Cette bonne femme commença à perdre patience, quand, après quelques années de mariage, elle eut donné à Douce Davie une autre fille qu’on nomma Euphémie, et par abréviation Effie. Le mécontentement que lui causait la lenteur du laird à faire l’aveu de son amour fut au comble, car elle calculait avec raison que comme lady Dumbiedikes aurait peu besoin de dot, Deans pourrait laisser tous ses biens à l’enfant né de son second mariage. D’autres belles-mères ont employé des moyens moins louables pour assurer des successions à leurs enfants ; mais Rebecca, pour lui rendre justice, ne cherchait l’avantage de la petite Effie que dans ce qu’on devait généralement considérer comme l’élévation de sa sœur aînée. Elle mit donc en usage toutes ses ruses féminines pour amener le laird à se prononcer ; mais elle eut la mortification de voir que ses efforts, comme ceux d’un pêcheur inhabile, ne tendaient qu’à effaroucher le poisson qu’elle voulait prendre. Dans une occasion surtout, ayant plaisanté avec le laird sur l’utilité d’avoir une maîtresse de maison, il prit tellement la mouche que ni le chapeau galonné, ni la pipe, ni l’intelligent propriétaire de ces objets, ne reparurent de quinze jours à Woodend. Rebecca fut donc forcée de laisser le laird marcher à pas de tortue, convaincue par sa propre expérience de la vérité du proverbe du fossoyeur : « Qu’on ne fait pas avancer un âne rétif en le battant. »

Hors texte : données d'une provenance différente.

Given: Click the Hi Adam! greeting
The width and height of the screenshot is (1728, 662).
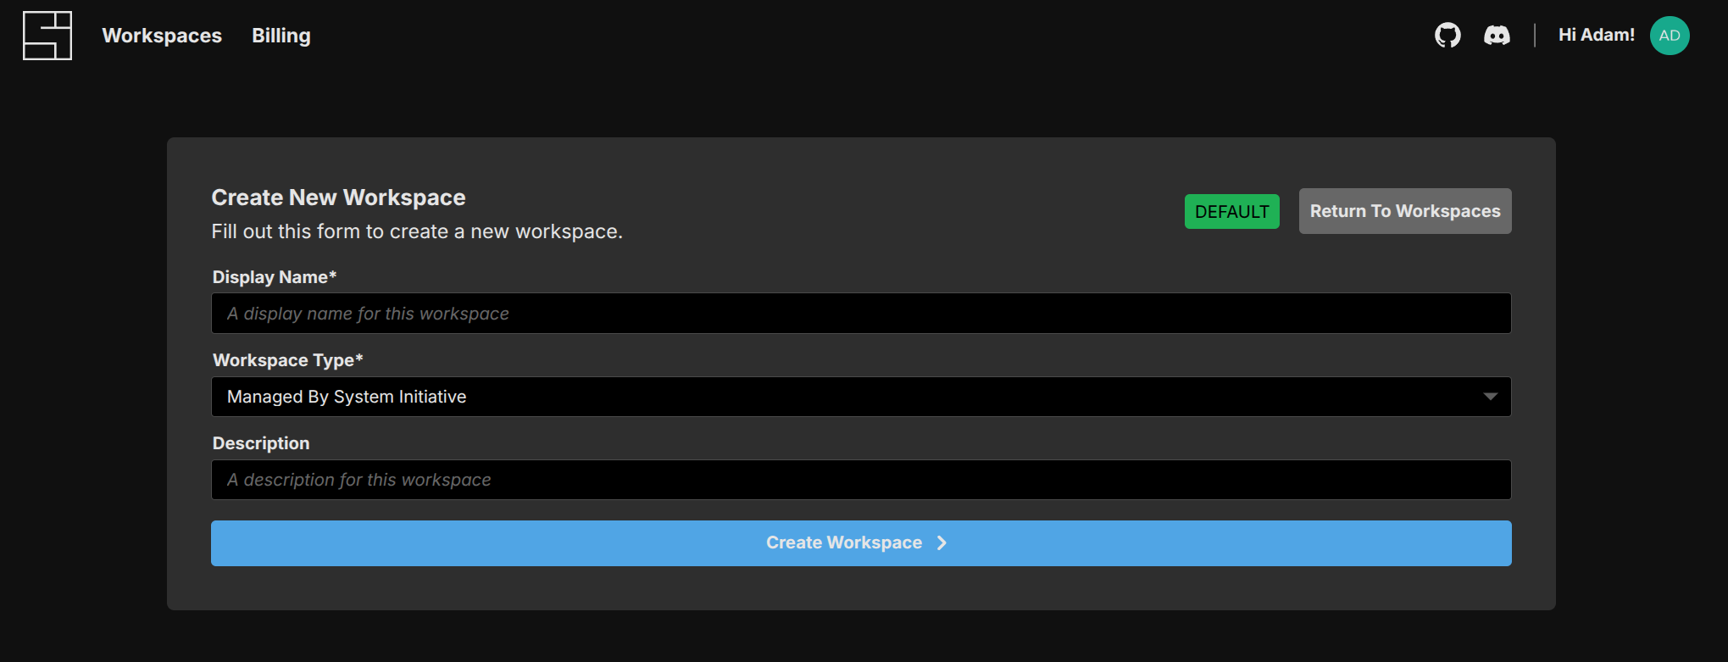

Cependant Reuben continuait ses études à l’université, et fournissait à ses besoins en enseignant aux plus jeunes écoliers ce qu’il avait appris lui-même, ce qui avait en même temps l’avantage de fixer dans son esprit l’instruction qu’il avait déjà acquise. Cette ressource, qu’emploient tous les pauvres étudiants en théologie des universités d’Écosse, le mettait aussi à même d’envoyer quelques secours à sa pauvre aïeule, devoir sacré que les Écossais négligent rarement de remplir. Il fit des progrès rapides ; mais sa modestie empêchait qu’ils ne fussent remarqués ; et si Butler eût été homme à se plaindre, il eût pu, comme tant d’autres, accuser les préférences, le sort et les préventions ordinaires ; mais, soit modestie, soit orgueil, soit l’une et l’autre à la fois, il garda toujours le silence sur ce sujet.